Mistaking one fish for another
That's a bummer about the Dundalk piranha not being a piranha but a kinder, gentler piranha lookalike. It's not the first time a guy thought he caught something special only to discover -- or maybe not -- that he'd caught a lesser, bottom-feeding species.
This was five years ago. My brother-in-law from New Jersey and I went to a river near my in-laws' home in the Poconos to fish for trout. We fished for several hours. I used a fly rod, and Remy used worms. I caught one brown trout and held it up for a moment so Remy could see it from across the river. Remy caught nothing. I got bored and tired and went home.
Remy stayed because, just as I was leaving, he claimed to spot a "school of trout" in a deep pool.
"Are you sure they're trout?" I yelled from the parking lot above the pool where Remy was dunkin' bait. (Generally speaking, trout don't run in "schools," and you rarely see wild ones sharing a feeding lane.)
I don't think Remy heard my question. It was getting late and I had a three-hour drive. Last I saw him, Rem was staring intensely into the pool, fishing rod in one hand, cigar in the other.
Next day I get a phone call from New Jersey: "You shouldn't have left! I caught five!"

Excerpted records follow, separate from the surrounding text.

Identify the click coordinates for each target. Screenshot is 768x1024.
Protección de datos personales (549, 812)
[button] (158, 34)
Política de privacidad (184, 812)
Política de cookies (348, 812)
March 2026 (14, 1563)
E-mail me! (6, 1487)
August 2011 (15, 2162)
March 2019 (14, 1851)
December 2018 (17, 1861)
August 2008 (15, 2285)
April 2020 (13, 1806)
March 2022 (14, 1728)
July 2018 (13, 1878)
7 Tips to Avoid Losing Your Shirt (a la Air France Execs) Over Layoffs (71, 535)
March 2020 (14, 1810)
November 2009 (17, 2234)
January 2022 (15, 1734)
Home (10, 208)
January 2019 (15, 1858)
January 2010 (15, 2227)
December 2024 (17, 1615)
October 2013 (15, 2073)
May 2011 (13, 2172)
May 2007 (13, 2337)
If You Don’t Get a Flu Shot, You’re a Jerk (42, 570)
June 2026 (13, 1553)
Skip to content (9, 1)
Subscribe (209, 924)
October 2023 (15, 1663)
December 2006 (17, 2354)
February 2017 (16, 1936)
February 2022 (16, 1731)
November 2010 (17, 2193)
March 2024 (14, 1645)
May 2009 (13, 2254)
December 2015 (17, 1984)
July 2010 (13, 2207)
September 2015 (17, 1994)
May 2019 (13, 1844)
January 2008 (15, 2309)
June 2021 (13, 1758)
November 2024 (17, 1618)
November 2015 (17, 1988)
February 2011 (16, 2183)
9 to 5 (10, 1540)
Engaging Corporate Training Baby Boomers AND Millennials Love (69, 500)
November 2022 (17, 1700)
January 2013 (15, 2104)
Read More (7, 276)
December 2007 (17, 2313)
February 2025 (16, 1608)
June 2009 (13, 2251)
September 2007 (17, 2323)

Remy was so excited. He had never caught trout before, never mind five. He said he'd cleaned and wrapped the fish in plastic and put them in the freezer at my in-law's house.
The following weekend, back in the Poconos, I opened the freezer to have a look at Remy's catch -- five of the plumpest, slimiest, bottom-feeding, round-of-mouth, mercury-laden suckers you'd ever seen.
My father-in-law and I called Remy to ask if it was OK to grill them up for supper. "Sure," he said. "Knock yourself out."
We buried them in my father-in-law's vegetable garden. The leeks loved it. Unless he reads this blog, Remy is still happily ignorant of the fact that his five "trout" ended up as fertilizer.